Today I was reading The French Burglar Who Pulled Off His Generation’s Biggest Art Heist. The burglar is named Vjeran Tomic, and known to le tout Paris as Spider Man.. It’s a fascinating piece, and inter alia illustrates once again the loose array of phenomena I’ve been noting under the rubric of unsavory sanctities..

At the =age of sixteen, magic hit Tomic:

Tomic was enraptured by Renoir’s glowing renderings of happy childhoods: kids playing with figurines, practicing the piano, snuggling with mothers. As Tomic saw it, Renoir had used his paintbrush to create a “parallel universe”—an enchanted version of the grim Parisian life he had known. “Renoir has a way of seeing life from a magical realm,” Tomic wrote to me. “It’s as if he even came from this place.”

Add a youthful, “devious” tendency to scaling walls, running roofs and theft, and you have the makings of a spectacular, special thief:

One night, he had a vivid dream in which he stole five paintings from a museum. He took it as a portent. As he wrote to me, “I knew that someday I would do something great.”

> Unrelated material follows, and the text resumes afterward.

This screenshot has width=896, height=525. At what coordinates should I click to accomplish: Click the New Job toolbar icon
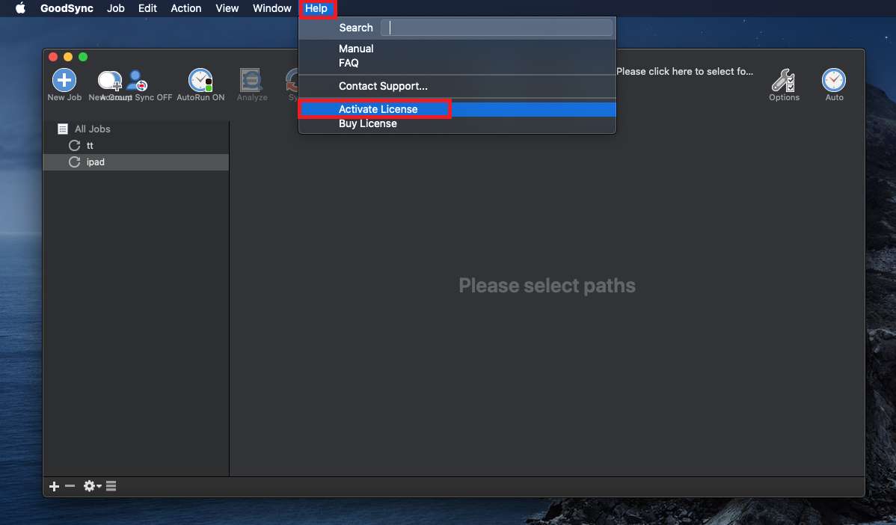(64, 81)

Even those he robbed could admire him:

I’ve always had respect for his style — an admiration for his temerity — and a sort of intimate affection for him … It was very much a Gentleman Burglar situation, Arsène Lupin style.” (Lupin, the quintessential debonair thief, was invented by the French novelist Maurice Leblanc, in 1905.)

And his friends:

A friend of Tomic’s described him as “brutal and a little wild.” At the same time, she said, he had a charming range of passions: “He is into aesthetics, classical music, nature, animals, epicurean pleasures—wine, cheese. He is very out there in his style, even his clothing.” (Tomic favors G-Star pants, New Balance sneakers, cashmere ski hats, and Lacoste underwear.) She said that Tomic was “like a poet,” noting that “he talks about the moon.”

It’s that last quote, of course, that perks me up, “poet” as applied to a master of theft strikes me as analogous to “saint” — and “he talks about the moon.” clinches the deal. More prosaically, “The Impressionist art feeds the poetry that is in him.”

By way of confirmation:

A friend of his compared him to a “shaman,” and added, “A work of art emits a vibration, a palpable energy, and Vjeran is able to connect to it.” When I asked Tomic about this assessment, he agreed, observing, “I love to touch antique objects, and I sense a great past—of generations and generations—that I think are a part of the works.”

A court-appointed psychologist came to a similar conclusion, noting that Tomic had described himself as a “visionary.”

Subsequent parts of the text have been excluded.